When the line containing "Task: Switch to the Work plan progress tab" is found in the data below, copy it and each line after it through the line containing "You are a computer-use agent. Screen dimensions: 920x604", exactly and with no others.

━━━━━ INFORMATION SUPPLIED

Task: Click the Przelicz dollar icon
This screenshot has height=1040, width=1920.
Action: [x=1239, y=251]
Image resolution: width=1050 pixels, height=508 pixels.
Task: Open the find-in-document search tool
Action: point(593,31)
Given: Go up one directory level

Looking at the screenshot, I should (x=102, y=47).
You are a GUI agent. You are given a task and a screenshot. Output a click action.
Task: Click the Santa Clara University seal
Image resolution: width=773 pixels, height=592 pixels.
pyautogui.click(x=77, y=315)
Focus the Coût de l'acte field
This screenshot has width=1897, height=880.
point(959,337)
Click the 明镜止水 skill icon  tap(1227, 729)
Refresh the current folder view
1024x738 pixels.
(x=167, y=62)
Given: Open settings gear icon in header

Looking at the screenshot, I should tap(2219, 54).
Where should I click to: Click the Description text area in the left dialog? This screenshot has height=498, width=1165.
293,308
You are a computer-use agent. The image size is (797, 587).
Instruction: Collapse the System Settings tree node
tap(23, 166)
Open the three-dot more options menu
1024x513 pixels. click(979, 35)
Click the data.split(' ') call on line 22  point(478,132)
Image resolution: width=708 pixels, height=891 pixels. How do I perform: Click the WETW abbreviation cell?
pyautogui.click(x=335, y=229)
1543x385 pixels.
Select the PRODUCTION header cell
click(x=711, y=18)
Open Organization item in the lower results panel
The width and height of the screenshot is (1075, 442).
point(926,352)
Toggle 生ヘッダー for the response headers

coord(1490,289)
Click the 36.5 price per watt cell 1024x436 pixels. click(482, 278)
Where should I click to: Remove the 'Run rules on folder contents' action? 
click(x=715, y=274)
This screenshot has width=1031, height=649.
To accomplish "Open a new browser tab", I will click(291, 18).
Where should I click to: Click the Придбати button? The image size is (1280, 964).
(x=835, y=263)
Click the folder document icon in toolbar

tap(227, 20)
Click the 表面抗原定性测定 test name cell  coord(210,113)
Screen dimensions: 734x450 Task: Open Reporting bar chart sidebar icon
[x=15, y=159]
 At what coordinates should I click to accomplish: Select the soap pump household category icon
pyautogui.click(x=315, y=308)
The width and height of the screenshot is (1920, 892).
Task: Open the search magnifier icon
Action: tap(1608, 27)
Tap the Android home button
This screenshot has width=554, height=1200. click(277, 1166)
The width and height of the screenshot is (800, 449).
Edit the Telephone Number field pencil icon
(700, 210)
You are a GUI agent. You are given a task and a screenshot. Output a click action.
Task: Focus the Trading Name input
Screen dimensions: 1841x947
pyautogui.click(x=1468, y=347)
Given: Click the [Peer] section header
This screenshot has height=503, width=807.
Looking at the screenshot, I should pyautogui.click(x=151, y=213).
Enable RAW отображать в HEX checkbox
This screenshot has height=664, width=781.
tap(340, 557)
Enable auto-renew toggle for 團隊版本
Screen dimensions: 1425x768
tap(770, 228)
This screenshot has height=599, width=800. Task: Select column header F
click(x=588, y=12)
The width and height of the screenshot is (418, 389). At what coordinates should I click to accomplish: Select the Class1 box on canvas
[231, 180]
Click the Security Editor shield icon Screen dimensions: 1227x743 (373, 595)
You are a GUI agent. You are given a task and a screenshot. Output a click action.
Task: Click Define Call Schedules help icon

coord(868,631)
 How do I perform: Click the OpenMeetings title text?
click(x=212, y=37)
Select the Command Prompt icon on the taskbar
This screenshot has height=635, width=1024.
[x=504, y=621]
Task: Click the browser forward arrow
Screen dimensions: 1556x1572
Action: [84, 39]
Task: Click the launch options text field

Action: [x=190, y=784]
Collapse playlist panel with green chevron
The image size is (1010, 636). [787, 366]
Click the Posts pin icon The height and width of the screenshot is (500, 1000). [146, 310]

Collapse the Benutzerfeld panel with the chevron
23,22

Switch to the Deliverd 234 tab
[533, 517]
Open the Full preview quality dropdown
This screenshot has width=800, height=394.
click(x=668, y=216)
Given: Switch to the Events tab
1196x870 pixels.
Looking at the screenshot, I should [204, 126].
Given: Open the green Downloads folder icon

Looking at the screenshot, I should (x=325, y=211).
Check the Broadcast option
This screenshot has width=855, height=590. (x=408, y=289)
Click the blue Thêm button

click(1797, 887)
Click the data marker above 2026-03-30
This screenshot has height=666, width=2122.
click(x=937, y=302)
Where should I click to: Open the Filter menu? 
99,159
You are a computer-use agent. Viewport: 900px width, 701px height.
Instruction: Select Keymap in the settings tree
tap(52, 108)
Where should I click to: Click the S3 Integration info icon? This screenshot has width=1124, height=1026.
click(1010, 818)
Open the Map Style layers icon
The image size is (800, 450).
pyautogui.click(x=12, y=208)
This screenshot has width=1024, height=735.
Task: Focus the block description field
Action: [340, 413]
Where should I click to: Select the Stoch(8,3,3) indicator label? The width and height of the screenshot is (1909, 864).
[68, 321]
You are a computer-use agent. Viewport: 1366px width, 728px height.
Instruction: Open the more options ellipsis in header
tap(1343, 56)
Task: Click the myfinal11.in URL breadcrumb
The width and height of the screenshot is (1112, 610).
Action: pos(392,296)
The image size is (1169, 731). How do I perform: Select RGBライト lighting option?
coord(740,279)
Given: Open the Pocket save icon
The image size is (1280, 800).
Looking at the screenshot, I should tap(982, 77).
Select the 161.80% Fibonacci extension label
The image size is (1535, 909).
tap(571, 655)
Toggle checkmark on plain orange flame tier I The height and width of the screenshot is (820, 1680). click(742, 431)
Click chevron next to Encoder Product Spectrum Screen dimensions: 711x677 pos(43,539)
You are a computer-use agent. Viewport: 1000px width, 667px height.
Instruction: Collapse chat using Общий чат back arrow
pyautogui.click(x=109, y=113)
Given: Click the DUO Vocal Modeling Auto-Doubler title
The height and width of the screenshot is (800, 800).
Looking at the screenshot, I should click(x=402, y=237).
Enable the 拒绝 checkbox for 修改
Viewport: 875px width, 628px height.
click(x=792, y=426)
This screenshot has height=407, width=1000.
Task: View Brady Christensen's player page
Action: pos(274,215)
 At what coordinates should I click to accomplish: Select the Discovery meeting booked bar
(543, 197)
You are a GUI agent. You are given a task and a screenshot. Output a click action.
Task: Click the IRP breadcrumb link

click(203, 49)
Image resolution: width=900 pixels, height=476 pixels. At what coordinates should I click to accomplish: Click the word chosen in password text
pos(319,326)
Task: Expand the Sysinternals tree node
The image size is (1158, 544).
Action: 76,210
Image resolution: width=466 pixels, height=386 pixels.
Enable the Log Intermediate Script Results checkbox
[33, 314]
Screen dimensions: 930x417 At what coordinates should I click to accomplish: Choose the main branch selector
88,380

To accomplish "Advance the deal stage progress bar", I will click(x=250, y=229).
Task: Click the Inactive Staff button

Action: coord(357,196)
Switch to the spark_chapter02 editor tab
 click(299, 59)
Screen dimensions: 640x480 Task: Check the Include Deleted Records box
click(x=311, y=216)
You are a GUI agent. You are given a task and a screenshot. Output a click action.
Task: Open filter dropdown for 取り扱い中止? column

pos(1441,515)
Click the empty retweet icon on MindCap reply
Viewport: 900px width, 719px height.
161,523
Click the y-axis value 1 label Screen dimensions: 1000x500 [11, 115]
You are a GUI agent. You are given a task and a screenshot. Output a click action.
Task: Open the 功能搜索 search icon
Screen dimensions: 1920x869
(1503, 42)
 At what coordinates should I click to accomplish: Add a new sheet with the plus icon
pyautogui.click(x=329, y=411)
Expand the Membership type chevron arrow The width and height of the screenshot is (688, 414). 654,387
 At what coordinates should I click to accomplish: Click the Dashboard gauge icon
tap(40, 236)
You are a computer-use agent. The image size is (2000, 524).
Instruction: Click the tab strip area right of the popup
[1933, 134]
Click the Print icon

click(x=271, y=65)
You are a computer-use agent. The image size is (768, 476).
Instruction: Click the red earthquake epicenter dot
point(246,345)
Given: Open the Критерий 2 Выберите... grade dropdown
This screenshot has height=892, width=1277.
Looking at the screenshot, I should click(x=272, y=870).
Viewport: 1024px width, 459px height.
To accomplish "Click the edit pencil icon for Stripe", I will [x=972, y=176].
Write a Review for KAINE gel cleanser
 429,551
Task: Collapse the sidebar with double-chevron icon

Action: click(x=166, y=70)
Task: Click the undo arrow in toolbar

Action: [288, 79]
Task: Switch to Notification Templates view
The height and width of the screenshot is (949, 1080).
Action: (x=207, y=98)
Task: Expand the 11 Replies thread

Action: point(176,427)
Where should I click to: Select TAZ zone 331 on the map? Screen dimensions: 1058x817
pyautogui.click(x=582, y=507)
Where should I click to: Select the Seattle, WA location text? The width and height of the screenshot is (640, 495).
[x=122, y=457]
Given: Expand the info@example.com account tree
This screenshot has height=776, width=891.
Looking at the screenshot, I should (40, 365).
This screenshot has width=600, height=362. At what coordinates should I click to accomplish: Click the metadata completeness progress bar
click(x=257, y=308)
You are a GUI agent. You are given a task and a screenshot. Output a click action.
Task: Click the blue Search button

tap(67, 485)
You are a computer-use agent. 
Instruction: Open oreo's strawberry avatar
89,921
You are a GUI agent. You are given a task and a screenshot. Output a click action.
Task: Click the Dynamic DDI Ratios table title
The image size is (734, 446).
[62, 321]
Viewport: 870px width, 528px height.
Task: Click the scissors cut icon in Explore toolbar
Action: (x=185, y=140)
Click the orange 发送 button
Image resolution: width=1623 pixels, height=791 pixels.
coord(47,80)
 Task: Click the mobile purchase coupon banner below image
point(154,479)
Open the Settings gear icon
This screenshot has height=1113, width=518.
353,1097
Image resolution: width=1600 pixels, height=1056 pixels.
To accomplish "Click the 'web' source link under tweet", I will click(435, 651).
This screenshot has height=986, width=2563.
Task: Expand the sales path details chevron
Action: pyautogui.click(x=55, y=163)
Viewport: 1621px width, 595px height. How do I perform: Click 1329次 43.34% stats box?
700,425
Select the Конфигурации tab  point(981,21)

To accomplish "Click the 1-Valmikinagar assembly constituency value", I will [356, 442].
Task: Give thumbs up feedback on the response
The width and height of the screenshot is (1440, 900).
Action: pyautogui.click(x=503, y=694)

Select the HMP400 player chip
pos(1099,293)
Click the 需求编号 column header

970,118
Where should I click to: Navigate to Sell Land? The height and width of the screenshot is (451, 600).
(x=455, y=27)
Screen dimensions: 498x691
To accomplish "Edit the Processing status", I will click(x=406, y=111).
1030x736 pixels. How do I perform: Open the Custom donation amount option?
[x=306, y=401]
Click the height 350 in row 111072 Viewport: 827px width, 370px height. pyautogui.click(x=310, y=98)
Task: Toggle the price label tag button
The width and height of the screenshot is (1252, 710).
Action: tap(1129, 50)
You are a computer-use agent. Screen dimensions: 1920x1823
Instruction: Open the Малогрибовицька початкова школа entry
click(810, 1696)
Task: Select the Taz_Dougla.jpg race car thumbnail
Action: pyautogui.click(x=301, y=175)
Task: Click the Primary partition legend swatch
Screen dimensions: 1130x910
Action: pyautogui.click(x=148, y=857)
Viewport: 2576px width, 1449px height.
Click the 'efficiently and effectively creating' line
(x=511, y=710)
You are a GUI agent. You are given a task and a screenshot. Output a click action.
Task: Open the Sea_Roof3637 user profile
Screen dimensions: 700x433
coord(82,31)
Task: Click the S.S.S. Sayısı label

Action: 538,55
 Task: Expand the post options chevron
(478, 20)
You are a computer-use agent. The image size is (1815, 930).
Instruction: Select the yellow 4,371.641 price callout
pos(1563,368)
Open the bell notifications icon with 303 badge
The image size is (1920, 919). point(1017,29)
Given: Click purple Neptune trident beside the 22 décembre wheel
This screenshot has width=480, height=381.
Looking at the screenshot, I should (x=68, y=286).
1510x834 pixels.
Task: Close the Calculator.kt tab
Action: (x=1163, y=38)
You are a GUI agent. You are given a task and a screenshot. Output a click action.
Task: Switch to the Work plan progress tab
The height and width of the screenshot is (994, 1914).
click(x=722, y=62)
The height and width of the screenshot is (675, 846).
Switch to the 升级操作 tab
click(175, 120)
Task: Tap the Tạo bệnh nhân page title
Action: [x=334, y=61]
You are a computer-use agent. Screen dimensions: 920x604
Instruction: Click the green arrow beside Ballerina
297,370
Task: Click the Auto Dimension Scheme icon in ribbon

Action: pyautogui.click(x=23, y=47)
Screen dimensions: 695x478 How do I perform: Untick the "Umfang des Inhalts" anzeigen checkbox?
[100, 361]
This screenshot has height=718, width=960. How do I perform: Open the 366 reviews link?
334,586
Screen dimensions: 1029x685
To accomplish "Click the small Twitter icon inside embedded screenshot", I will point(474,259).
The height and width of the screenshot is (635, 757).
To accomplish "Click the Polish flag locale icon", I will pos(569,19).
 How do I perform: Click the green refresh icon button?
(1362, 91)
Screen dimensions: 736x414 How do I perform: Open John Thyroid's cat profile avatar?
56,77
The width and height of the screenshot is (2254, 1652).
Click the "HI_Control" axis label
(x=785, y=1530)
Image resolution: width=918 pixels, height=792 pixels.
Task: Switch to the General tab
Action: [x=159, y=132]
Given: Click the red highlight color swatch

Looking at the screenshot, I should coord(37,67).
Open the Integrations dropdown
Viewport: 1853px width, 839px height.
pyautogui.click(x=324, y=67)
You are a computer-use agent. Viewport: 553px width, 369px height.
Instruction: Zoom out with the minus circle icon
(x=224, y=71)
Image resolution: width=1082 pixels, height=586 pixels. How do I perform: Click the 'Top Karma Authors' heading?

━━━━━━━━━━

EXERCISE OUTPUT:
Task: Switch to the Work plan progress tab
The height and width of the screenshot is (994, 1914).
click(x=722, y=62)
The height and width of the screenshot is (675, 846).
Switch to the 升级操作 tab
click(175, 120)
Task: Tap the Tạo bệnh nhân page title
Action: [x=334, y=61]
You are a computer-use agent. Screen dimensions: 920x604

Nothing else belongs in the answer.